Task description:
Retype each of the lines below word for word, without changing a single character.

#### Input rows

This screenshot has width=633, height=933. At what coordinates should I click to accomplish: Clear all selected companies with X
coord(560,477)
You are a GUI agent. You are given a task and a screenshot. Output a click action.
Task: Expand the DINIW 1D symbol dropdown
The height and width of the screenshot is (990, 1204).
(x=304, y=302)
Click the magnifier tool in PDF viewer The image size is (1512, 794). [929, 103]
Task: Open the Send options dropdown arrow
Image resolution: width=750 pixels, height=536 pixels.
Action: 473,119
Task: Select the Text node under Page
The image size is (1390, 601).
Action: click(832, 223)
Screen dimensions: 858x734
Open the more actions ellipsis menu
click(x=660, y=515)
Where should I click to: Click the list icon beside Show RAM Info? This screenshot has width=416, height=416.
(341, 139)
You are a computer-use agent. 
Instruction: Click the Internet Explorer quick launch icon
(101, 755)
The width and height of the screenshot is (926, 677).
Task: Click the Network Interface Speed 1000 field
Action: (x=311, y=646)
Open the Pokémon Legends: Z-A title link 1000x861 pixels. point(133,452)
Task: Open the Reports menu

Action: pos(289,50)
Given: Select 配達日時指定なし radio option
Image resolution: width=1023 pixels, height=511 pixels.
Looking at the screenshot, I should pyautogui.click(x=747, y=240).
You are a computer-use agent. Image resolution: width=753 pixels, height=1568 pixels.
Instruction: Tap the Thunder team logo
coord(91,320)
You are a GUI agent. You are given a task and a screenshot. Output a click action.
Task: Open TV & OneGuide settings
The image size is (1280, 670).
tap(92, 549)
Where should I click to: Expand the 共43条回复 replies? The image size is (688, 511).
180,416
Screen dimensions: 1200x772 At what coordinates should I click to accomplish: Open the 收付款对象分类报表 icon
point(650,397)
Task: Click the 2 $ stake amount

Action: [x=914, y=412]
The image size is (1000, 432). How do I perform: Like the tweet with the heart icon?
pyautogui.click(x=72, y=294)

########

Solution for this exercise:
This screenshot has width=633, height=933. At what coordinates should I click to accomplish: Clear all selected companies with X
coord(560,477)
You are a GUI agent. You are given a task and a screenshot. Output a click action.
Task: Expand the DINIW 1D symbol dropdown
The height and width of the screenshot is (990, 1204).
(x=304, y=302)
Click the magnifier tool in PDF viewer The image size is (1512, 794). [929, 103]
Task: Open the Send options dropdown arrow
Image resolution: width=750 pixels, height=536 pixels.
Action: 473,119
Task: Select the Text node under Page
The image size is (1390, 601).
Action: click(832, 223)
Screen dimensions: 858x734
Open the more actions ellipsis menu
click(x=660, y=515)
Where should I click to: Click the list icon beside Show RAM Info? This screenshot has width=416, height=416.
(341, 139)
You are a computer-use agent. 
Instruction: Click the Internet Explorer quick launch icon
(101, 755)
The width and height of the screenshot is (926, 677).
Task: Click the Network Interface Speed 1000 field
Action: (x=311, y=646)
Open the Pokémon Legends: Z-A title link 1000x861 pixels. point(133,452)
Task: Open the Reports menu

Action: pos(289,50)
Given: Select 配達日時指定なし radio option
Image resolution: width=1023 pixels, height=511 pixels.
Looking at the screenshot, I should pyautogui.click(x=747, y=240).
You are a computer-use agent. Image resolution: width=753 pixels, height=1568 pixels.
Instruction: Tap the Thunder team logo
coord(91,320)
You are a GUI agent. You are given a task and a screenshot. Output a click action.
Task: Open TV & OneGuide settings
The image size is (1280, 670).
tap(92, 549)
Where should I click to: Expand the 共43条回复 replies? The image size is (688, 511).
180,416
Screen dimensions: 1200x772 At what coordinates should I click to accomplish: Open the 收付款对象分类报表 icon
point(650,397)
Task: Click the 2 $ stake amount

Action: [x=914, y=412]
The image size is (1000, 432). How do I perform: Like the tweet with the heart icon?
pyautogui.click(x=72, y=294)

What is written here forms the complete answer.